APPARATUS, properly signifies a formal Preparation for some public and solemn Action. See PREPARATION.

Thus we say, the Apparatus of a Feast, Coronation, etc. The Prince made his Entry with great Apparatus and Magnificence.

Apparatus is also used for the Utensils, and Appendages belonging to some more considerable Machine.

As the Furniture or Apparatus of an Air-pump, Microscope, etc. See AIR-PUMP, MICROSCOPE, etc.



Apparatus is sometimes also used, in Surgery, for the Bandages, Medicaments, and Dressings of a Part; or the several Matters applied for the Cure of a Wound, Ulcer, or the like.
See WOUND, ULCER, etc.
There is no judging of the Quality of a Hurt, till after taking off the first Apparatus, or Apparel. Apparatus is particularly used for the Operation of cutting for the Stone. See STONE and CUTTING. There are three sorts of Apparatus; viz. the Small, Great, and High Apparatus: Which see described under the Article Lithotomy. The High Apparatus, said to have been invented by De Franco, is reputed the most ancient; though little used among us till of late. In this Method an Incision is made above the Groin, along the Linea Alba, into the Fundus of the Bladder; through which the Stone is extracted.
The Great Apparatus, invented by Hohn de Romanis, a Physician of Cremona, in the Year 1520, is performed by making an Incision in the Perineum. See PERINEUM.

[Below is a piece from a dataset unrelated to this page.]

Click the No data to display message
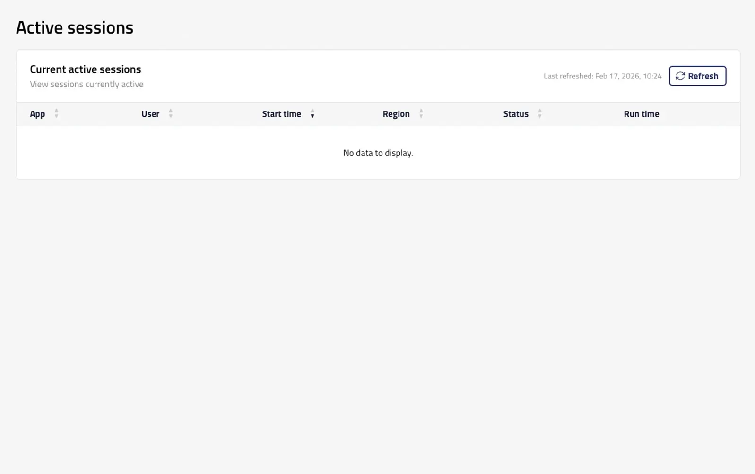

It is denominated great from the number of Instruments used in it.

The Small Apparatus, thus called from the few Instruments it requires, was invented by Celsus. Here, the two Fore-Fingers are thrust up the Fundament till they come against the Stone, and drive it to the Neck of the Bladder; from which it is extracted through an Incision in the perineum.

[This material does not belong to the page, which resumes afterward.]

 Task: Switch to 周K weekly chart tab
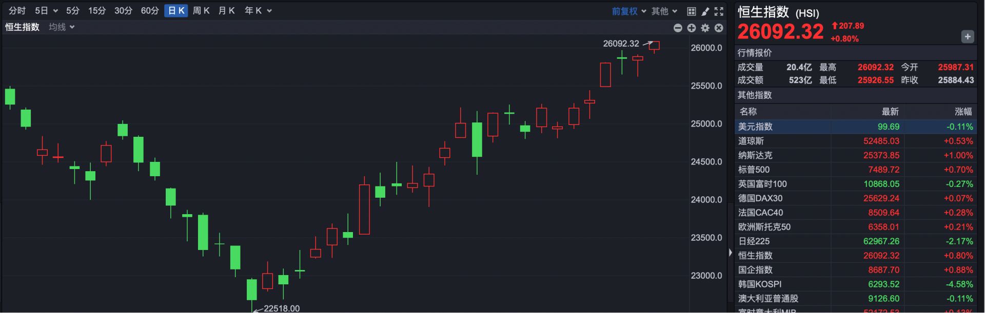[201, 11]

Apparatus is also used as the Title of several Books composed in form of Catalogues, or Dictionaries; for the Ease and Convenience of Study.

The Apparatus upon Cicero, is a kind of Concordance or Collection of Ciceronian Phrases, etc. The Apparatus Sacer of the age is a Collection of all kinds of Ecclesiastical Authors printed in 1611, in three Volumes. Glossaries, Comments, etc., are also frequently called apparatuses.